It wasn’t what I expected. Mainly because (as it turns out) we are out of network so insurance will only cover about 30%, as opposed to at home where it covers 95%. If we decide to go the CCRM route we’ll have to take out loans which I’m not ok with. And man, they’re expensive! The cost of the ODWU alone was $4750, not including travel expenses. (Only about $1500 of that will be reimbursed by insurance)

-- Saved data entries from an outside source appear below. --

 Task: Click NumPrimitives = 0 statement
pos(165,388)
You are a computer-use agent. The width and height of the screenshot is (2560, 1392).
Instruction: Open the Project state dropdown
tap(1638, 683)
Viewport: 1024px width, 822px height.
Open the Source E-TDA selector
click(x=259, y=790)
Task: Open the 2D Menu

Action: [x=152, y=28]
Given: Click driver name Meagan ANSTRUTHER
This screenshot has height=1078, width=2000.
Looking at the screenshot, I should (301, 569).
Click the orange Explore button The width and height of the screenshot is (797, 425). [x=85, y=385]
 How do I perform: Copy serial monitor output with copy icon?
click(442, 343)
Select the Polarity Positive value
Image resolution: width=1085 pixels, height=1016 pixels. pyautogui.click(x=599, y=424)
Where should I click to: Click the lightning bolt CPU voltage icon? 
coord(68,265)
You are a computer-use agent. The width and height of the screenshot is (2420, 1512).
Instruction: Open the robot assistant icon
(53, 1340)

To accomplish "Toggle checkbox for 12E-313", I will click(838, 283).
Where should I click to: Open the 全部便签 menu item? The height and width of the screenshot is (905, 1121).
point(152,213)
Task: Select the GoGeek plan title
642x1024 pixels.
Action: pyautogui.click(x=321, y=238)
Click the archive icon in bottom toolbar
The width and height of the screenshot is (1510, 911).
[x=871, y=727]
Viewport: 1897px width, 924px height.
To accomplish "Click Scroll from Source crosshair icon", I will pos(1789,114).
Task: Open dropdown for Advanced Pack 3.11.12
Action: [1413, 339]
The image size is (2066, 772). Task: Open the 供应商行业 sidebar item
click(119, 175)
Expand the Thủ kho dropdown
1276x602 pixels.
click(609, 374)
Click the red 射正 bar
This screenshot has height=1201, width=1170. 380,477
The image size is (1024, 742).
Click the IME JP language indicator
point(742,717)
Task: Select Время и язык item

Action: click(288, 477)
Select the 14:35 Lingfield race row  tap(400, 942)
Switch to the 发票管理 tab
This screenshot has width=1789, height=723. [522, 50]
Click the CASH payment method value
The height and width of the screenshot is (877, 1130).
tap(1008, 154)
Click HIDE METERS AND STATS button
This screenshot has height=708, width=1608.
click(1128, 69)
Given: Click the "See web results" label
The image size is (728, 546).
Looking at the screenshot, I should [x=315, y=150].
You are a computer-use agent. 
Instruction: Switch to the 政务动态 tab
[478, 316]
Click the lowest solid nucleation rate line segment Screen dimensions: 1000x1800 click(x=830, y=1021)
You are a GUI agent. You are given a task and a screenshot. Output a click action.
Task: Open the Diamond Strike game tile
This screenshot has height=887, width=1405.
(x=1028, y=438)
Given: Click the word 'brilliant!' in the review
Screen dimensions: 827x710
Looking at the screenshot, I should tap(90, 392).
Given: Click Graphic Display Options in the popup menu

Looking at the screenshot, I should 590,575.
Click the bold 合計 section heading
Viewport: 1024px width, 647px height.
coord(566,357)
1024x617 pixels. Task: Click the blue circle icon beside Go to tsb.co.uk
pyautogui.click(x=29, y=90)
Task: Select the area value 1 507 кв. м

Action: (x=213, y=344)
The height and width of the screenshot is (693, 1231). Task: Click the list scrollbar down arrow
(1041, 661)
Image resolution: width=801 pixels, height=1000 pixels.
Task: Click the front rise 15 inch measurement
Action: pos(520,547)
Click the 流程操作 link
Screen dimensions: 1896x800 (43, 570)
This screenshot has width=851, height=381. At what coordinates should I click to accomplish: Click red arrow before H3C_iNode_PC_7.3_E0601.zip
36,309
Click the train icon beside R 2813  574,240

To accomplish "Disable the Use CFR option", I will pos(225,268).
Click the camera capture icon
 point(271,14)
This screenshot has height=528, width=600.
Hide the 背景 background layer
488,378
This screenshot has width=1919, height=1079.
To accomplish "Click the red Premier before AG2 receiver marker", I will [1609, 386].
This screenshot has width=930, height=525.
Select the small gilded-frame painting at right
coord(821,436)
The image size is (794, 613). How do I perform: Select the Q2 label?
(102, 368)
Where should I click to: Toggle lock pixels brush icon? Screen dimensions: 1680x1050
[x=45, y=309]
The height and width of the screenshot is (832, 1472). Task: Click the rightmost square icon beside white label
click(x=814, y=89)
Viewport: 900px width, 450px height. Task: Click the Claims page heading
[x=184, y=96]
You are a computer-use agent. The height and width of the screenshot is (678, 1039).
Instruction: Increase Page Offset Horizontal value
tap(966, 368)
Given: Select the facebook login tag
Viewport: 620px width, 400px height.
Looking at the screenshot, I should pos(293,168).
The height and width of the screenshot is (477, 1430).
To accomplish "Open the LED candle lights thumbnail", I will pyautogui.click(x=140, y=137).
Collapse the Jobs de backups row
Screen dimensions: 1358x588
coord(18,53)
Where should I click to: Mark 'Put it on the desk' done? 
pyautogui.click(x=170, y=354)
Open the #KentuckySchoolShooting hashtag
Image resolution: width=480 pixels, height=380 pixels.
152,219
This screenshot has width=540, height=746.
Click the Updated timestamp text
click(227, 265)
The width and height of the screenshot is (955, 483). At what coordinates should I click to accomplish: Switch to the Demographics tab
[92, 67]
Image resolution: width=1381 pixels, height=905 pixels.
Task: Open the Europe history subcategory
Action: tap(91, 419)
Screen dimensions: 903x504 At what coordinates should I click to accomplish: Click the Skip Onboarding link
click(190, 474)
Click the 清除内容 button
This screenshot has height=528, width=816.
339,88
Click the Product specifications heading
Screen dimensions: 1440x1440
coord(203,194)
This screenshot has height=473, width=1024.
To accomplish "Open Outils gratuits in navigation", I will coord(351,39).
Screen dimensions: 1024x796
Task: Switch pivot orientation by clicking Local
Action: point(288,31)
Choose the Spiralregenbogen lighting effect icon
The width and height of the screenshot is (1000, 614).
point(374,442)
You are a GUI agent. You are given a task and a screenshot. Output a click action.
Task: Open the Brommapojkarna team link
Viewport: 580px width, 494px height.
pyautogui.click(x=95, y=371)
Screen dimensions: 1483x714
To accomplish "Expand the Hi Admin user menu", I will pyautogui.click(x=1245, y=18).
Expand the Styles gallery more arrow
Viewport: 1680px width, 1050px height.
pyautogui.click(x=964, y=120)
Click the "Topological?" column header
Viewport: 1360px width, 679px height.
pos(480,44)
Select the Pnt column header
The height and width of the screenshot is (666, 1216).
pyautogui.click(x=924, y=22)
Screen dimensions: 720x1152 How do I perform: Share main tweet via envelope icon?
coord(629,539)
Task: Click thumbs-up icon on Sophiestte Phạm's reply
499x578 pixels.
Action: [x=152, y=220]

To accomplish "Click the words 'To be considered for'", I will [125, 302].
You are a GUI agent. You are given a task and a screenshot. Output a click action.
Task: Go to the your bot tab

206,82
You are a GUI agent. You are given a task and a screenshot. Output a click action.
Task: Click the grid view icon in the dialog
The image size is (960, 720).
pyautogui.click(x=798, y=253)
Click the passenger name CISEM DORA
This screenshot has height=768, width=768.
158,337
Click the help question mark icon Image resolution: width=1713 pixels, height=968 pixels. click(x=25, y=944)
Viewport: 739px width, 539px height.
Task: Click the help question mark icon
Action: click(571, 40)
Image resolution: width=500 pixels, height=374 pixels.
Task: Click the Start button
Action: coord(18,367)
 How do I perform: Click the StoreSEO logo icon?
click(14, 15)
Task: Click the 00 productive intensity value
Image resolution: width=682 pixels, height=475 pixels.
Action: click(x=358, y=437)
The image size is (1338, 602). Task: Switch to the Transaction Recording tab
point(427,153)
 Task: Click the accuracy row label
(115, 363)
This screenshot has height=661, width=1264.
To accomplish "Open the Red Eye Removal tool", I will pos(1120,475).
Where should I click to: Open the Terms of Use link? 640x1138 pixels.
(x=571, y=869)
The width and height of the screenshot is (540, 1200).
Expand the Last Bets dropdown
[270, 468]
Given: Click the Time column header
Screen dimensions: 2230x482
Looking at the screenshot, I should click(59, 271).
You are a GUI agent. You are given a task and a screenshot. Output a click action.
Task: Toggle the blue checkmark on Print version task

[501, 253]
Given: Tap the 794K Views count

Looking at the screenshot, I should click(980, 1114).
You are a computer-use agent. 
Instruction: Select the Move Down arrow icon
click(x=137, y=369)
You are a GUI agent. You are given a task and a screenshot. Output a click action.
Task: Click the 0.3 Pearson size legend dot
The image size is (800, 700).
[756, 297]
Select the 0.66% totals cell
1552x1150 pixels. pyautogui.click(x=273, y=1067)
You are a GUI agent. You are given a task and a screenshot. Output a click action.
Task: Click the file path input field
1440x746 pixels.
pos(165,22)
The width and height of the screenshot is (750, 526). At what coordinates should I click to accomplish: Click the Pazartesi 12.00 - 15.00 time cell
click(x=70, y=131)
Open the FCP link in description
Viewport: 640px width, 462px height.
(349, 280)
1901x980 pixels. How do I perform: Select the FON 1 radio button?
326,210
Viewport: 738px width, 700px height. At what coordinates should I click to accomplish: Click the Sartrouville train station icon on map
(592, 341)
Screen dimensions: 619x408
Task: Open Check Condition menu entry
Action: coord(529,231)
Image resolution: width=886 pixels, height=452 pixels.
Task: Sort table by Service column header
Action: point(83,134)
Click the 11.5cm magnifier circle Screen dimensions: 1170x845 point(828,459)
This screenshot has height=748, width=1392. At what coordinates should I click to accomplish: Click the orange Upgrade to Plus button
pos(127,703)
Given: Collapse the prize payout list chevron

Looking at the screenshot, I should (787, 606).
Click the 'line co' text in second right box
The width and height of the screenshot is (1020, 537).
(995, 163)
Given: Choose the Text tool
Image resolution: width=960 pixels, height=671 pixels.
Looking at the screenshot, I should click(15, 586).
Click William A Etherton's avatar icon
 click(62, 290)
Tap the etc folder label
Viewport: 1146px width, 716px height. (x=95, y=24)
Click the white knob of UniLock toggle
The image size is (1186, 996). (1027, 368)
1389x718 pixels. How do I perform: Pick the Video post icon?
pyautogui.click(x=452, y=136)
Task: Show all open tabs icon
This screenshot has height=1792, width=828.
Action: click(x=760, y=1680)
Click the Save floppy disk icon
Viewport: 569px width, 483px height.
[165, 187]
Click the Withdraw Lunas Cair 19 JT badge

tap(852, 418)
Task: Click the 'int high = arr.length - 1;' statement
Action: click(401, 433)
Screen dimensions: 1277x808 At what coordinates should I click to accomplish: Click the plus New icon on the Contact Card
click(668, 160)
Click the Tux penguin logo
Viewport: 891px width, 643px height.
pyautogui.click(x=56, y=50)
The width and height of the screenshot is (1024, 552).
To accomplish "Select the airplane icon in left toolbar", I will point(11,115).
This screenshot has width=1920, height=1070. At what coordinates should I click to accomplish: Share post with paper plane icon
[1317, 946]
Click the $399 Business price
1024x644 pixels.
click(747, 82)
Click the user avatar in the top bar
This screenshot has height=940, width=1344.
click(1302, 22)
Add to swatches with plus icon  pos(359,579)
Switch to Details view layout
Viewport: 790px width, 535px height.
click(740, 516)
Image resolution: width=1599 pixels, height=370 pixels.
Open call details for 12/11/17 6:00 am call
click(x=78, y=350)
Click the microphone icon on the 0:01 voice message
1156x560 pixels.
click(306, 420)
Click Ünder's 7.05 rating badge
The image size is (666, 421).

We arrived at midnight the night before so we could make our 7:30 am meeting on time. At 7:30 me, S and 6 other couples went into a big conference room where we got a huge binder and a nice lady talked to us for an hour about IVF, CCRM and the reproductive cycle (and told us not to blog, or read blogs). Then we checked in at the desk. S went to do his duty in a cup, then checked in at the desk. Then I got the dildocam where they checked my uterus (fine), blood flow (fine) and resting follicle count (not fine. 2 resting follicles, both >10 mm on day 5. She thinks 1 was probably a cyst. Not fine at all). Then checked in at the desk. Then we went to the business office where they gave us the bad news. Then we checked in at the desk. Then a meeting with our Dr. Then checked in at the desk. Then a meeting with the lab business office where we had sign all the weird paperwork about who gets our embryos if one of us dies, or what we do with them if we divorce, etc. Then lunch. They are nice enough to give each person a coupon for $5 at their snack shop which covered our sandwich and chips. Then checked in at the desk. Then a meeting with the nurse where she gave me a new list of supplements (I’ll post later) and went over procedures and medications and we watched a movie about chromosomal testing. Then checked in at the desk. Then a horrific hysteroscopy with Dr. Brown (more below). Then checked in at the desk. Then blood work (7 vials for me, 4 vials for S) and then it was 3:45 and we checked out at the desk and left for the airport, exhausted.
First, my follicle count. I’m clinging to the belief that the low number of follicles is somehow due to the Clomid cycle last month. More likely, however, is that I’m still recruiting follicles waaaaay early and so by the time they start looking for them (CD3-5) all of the little ones are already gone and so we don’t actually know my resting follicle number. The other alternative is that my DOR has gotten much worse over the last few months and there aren’t many follicles, or much hope, left. I had hoped that the supplements would have helped a little with the early recruitment (by magic perhaps?) or at least given me a few more resting follicles. But who really knows?
Second, the hysteroscopy. I’ve already had an HSG and figured it would be like that. IT’S NOT. First, she had a hard time threading my cervix (after the HSG and IUI’s I’ve had that done a lot, and no one has ever had a problem. In fact, several people have commented on how easy my cervix is to navigate, which is a strange thing to know about yourself but I digress). Also, she didn’t put any numbing agent on my cervix before she gave me the shots (I know it exists, my other doctor uses it) and so they hurt quite a bit. By this time my uterus was painfully cramping. Then she filled my uterus with CO2 so they could move the camera around more easily. She said “You may experience some minor cramping with this, and when you sit up the gas may make your shoulders ache. Holy mother of god, that is not minor cramping. After she was done (everything looks great!) I had to lay on the bed for a while because apparently people often faint. When I sat up, I immediately started to feel an excruciating aching pain in my right shoulder. My right arm curled up and in on itself, and I couldn’t move my hand. The nurse said that’s due to the gas escaping from my fallopian tubes and settling in my shoulder joint, compressing the nerves. Of course, I immediately picture those plastic waving guys in front of the gas stations and imagine my fallopian tubes waving wildly about in my stomach. The shoulder pain continued for about 20 minutes an then it was just gone. BUT, after several hours I started to get a terrible shooting pain under my ribs, like a stitch from running only across a bigger area. The only way I could get it to go away was to lay on that side with my arm stretched out. Turns out that’s from the gas too, and is super common. That lasted all night long.
Finally, the money. We’re very fortunate to have had insurance cover the cost of treatment thus far. I know most people don’t have that. We can’ afford to spend $20,000 on a treatment, especially a treatment that may or may not work. Dr. Brown said she thought our best bet was egg banking – going through several retrievals and freezing the embryos – so that when we do the chromosomal testing etc we only incur the cost once, and we have enough eggs that it’s likely at least one will be viable. But that’s $50,000, at least. I don’t know what to do. S says we need to go for it – then we’ll have the piece of mind that we tried everything. I feel like $50,000 is a huge risk, and we may still end up with empty arms. We should save that money and start looking at other options.
Right now, we’re gonna wait and see. Start the supplements she recommend, wait for the results of all the tests, and see what her final thoughts are. I think we should go back to our old RE (read here – free) armed with all of the new information and see if she’ll cycle with us once more (for free(ish)). Then we can decide about CCRM.